Prior to using the UpToDate app, Chang used Internet searches, which are often unreliable.

“Those responses are not uniform, and I would have to sift through a large amount of data to find what I needed,” he says. “PubMed searches were a more reliable option, but it was time-consuming trying to gain access to the articles that those searches returned. I really had to commit to sitting down behind the computer to execute my searches, which was not the most efficient method.”

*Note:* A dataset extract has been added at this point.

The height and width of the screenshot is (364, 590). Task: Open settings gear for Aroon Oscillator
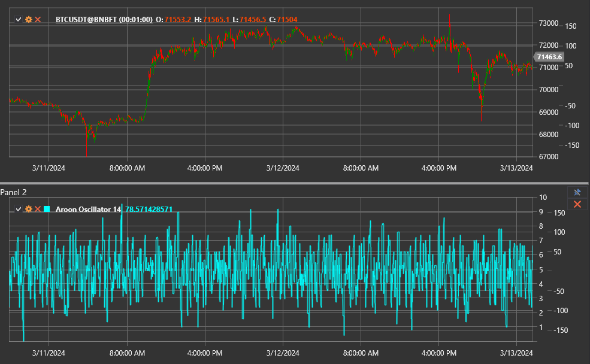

Chang uses UpToDate on his iPhone to brush up on topics before teaching residents and students or giving patient-specific education on a particular disease process.

“The UpToDate mobile app makes it much easier to access information quickly,” he says. “Our residents also rely on the UpToDate app when admitting a patient.”

Chang uses UpToDate when researching from home. UpToDate searches often serve as a springboard for more extensive research using other evidence-based information such as journal articles.

His favorite UpToDate features include UpToDate Mobile’s calculators, which aid in-patient care diagnoses. “We may need to calculate fractional excretions of sodium, MELDs or GFRs.

With the UpToDate mobile app, I can pull up almost every medical formula there is, see how it is derived, and plug in patient information to perform calculations,” he says.

The only improvement Chang would recommend is access within the app to full journal articles rather than only the article citations and abstracts.